Indoor Air Quality

It's in the air

The world-wide COVID-19 pandemic raised awareness of ventilation in all indoor environments, including in schools. An airborne virus, which is spread through aerosol transmission, will build up in an environment without adequate ventilation and, in fact, can be spread throughout a building.

Inadequate or poorly-maintained ventilation systems can contribute to a number of hazards (e.g., temperature concerns, mould growth, build up of CO2 and air contaminants).

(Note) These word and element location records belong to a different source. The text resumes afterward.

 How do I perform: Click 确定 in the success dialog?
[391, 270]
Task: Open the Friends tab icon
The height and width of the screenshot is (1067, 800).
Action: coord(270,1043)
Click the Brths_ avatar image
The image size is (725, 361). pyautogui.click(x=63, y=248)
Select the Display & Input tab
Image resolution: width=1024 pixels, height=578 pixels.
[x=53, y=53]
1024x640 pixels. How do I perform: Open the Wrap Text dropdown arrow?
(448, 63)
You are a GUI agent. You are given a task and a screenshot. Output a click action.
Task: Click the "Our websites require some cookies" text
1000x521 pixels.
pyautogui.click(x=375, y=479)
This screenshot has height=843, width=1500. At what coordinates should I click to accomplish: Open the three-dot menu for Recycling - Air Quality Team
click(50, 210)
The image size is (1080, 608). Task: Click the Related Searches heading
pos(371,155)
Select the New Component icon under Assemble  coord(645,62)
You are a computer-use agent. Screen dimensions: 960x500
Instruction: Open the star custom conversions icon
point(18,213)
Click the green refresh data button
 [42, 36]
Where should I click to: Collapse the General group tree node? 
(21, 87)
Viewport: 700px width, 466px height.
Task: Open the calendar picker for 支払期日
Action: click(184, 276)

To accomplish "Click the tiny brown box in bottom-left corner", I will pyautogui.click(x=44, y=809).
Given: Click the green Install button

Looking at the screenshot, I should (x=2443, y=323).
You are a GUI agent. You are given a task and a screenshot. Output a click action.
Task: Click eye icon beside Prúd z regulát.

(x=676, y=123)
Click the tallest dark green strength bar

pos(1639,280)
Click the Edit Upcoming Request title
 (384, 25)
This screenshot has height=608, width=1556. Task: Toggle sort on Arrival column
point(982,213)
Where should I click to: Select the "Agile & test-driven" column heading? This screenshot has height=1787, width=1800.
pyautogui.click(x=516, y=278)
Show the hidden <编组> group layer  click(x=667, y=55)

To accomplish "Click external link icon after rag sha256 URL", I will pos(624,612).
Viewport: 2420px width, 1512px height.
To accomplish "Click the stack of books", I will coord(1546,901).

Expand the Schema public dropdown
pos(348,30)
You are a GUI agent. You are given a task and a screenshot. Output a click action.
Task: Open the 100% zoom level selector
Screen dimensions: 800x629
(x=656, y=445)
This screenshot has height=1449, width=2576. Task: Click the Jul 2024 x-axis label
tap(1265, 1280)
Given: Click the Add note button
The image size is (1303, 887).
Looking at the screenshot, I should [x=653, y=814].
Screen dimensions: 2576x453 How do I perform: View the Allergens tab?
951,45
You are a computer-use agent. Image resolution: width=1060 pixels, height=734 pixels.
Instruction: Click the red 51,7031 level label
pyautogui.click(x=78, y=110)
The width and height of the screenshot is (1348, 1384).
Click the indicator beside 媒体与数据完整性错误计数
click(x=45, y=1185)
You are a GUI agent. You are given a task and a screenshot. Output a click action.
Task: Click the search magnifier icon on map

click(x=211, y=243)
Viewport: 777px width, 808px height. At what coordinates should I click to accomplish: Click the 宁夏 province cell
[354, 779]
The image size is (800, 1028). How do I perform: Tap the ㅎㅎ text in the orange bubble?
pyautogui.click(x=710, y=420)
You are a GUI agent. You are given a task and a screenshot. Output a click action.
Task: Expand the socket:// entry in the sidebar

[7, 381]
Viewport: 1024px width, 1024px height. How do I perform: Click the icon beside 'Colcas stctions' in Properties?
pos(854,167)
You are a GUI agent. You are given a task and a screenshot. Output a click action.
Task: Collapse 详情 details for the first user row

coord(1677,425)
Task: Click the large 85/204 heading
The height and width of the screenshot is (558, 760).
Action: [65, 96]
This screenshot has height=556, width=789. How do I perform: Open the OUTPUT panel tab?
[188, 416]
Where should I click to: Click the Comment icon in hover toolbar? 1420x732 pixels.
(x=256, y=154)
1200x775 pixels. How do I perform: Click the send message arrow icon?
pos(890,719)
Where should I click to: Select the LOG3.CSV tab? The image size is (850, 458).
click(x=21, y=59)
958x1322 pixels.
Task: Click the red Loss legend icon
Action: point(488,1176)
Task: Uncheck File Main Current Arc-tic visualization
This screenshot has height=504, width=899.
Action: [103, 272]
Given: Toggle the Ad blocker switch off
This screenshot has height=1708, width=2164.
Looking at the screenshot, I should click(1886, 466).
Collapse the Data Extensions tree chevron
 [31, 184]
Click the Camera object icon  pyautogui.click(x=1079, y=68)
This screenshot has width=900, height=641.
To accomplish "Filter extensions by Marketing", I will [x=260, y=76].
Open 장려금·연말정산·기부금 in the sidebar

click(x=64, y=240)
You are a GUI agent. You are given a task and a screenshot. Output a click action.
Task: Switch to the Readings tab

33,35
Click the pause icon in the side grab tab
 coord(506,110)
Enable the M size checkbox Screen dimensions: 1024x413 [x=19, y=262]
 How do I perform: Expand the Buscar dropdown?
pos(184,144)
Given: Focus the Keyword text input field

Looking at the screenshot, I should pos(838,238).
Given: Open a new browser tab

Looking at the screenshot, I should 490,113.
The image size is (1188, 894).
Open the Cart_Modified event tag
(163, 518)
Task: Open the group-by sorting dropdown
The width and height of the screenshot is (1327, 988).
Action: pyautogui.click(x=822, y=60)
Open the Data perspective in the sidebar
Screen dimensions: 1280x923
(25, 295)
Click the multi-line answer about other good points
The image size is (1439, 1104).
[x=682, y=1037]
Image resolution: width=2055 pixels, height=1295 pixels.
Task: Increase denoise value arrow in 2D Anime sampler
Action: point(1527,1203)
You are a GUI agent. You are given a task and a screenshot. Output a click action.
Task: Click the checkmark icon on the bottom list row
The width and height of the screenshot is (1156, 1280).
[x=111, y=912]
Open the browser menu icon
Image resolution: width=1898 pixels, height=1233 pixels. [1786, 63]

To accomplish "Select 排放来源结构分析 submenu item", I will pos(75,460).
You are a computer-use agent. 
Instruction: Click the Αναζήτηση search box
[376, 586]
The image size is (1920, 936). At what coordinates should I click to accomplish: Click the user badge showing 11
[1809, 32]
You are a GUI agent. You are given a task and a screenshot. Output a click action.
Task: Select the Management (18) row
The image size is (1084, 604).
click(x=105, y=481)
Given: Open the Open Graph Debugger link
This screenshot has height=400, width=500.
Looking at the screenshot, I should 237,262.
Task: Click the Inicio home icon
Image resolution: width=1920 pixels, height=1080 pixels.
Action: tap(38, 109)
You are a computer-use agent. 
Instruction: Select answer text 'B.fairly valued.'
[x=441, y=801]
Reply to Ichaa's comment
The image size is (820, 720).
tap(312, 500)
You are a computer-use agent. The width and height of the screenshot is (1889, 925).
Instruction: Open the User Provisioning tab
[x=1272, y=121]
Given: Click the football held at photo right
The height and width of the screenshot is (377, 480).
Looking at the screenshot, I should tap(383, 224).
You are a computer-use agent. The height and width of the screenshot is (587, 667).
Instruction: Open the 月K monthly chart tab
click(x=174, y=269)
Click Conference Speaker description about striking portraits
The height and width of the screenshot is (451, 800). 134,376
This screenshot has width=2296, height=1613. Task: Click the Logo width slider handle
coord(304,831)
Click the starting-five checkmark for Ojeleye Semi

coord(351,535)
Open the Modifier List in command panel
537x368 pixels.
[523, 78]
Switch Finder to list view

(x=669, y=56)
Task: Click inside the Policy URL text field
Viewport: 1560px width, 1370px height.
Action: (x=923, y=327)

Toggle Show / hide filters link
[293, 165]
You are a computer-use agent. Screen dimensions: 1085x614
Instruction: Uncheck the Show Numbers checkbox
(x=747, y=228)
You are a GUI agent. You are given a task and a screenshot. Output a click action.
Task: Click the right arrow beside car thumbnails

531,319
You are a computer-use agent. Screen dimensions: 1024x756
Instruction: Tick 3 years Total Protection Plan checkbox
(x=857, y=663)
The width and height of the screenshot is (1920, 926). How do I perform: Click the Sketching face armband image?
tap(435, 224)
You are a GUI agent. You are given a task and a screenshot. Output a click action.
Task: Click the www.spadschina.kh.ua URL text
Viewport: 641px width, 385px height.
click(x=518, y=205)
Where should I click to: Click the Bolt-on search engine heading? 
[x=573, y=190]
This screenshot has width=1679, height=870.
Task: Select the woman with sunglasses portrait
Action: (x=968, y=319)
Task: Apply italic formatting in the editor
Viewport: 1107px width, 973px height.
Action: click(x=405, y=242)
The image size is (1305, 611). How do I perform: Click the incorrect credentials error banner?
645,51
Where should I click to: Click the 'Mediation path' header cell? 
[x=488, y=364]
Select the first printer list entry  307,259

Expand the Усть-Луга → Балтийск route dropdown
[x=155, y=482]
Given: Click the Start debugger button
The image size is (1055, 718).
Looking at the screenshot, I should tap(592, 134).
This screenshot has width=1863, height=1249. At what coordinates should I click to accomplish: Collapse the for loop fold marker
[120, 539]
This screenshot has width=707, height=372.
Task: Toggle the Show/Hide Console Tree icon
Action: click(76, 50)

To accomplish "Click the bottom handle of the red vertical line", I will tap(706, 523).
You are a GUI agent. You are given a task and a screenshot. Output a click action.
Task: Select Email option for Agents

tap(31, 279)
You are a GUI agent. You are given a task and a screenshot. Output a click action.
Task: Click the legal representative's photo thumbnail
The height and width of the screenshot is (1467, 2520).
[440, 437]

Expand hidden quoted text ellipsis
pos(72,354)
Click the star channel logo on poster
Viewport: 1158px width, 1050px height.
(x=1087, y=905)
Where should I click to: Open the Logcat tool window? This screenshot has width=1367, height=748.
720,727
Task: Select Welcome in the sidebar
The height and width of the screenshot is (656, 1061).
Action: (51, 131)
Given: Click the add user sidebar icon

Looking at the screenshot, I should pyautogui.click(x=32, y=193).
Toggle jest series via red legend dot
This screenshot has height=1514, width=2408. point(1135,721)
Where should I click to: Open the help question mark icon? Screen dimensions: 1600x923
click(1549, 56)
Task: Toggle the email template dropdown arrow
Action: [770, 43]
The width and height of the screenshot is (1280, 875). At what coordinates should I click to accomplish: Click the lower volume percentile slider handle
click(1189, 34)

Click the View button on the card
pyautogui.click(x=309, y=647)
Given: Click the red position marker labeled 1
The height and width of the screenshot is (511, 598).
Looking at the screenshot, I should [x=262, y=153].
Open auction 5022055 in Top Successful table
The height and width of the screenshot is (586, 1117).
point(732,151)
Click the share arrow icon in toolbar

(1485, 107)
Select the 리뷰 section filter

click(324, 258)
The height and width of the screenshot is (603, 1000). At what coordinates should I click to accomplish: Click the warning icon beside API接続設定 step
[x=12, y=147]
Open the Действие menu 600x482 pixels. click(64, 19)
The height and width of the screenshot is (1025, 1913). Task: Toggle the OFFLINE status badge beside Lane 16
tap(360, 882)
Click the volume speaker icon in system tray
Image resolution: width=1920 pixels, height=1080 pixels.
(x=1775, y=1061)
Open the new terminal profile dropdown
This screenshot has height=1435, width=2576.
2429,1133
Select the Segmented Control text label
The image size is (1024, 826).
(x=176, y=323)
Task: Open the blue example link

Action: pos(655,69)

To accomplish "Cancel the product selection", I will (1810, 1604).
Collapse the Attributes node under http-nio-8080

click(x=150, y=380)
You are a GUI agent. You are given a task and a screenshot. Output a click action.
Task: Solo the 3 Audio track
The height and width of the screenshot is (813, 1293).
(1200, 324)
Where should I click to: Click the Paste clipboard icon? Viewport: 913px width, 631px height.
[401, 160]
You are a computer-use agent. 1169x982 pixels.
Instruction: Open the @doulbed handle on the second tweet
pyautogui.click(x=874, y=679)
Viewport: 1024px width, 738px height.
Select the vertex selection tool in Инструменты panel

Not only does this pose a health and safety concern for everyone in the building, but studies have also demonstrated that students’ ability to learn and concentrate is affected by CO2 concentration due to poor ventilation.

Some signs of concern with indoor air quality are easy to see: a puddle on the floor or damp ceiling tiles tell you there is moisture or a leak somewhere which could lead to mould growth, or a vent caked in dust might raise questions about how clean the ducts and filters are. But other concerns aren’t as obvious: a buildup of CO2 because insufficient outside air is coming in, or airborne viruses that aren’t being removed by a proper ventilation system. Inspections, maintenance, and air quality assessments are all a part of making sure the air we breathe is safe.

Poor ventilation has always represented a risk to staff and students. In a post-pandemic world that is facing a climate crisis, improved ventilation is necessary to keep us safe from airborne hazards indoors and outside.